Author: Tim Cumming
View album and artist detailsArtist/band: |
Cocos Lovers |
Label: |
Smugglers Records |
Magazine Review Date: |
Nov/Dec/2013 |
This is the third album from the alt-folk, world music-infused eight-strong collective from Kent, and was conceived at the band’s record label’s Smugglers Festival in Kent, and recorded at Wicker Studios, where Kate Bush made her first records. It’s a set of songs that engages with the anxieties of the second decade of the 21st century – the apocalyptic environmental and economic fears that stalk the land as potently as any traditional haunting or curse.

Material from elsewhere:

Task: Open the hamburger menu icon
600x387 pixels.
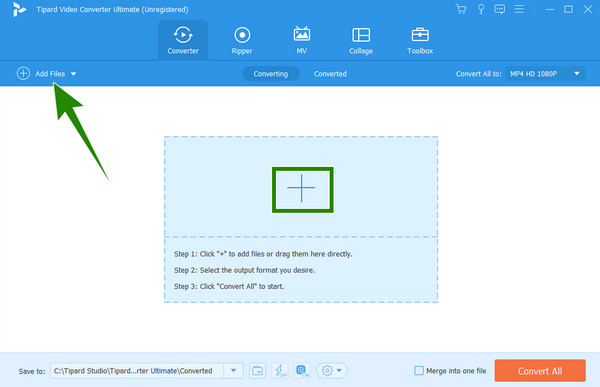Action: click(519, 9)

But it’s far from sombre, and can’t help but optimistically keep sieving for the gold in the dust. Drawing on African, Celtic, classical and psychedelic influences, with an instrumental line-up of mandolin, banjo, acoustic and electric guitars, violin, flute, saw and percussion, Cocos Lovers write songs whose kernels come from traditional folk but whose imagery is a mixture of allegorical, mythic and personal. They’re a popular and acclaimed festival band, and while there are plenty of live acts mixing up folk, world and rock, often indifferently, Cocos’ sound has real charm. There’s something of Tunng’s oddness and exploratory whimsy, only less studied, more entertaining and with catchier tunes.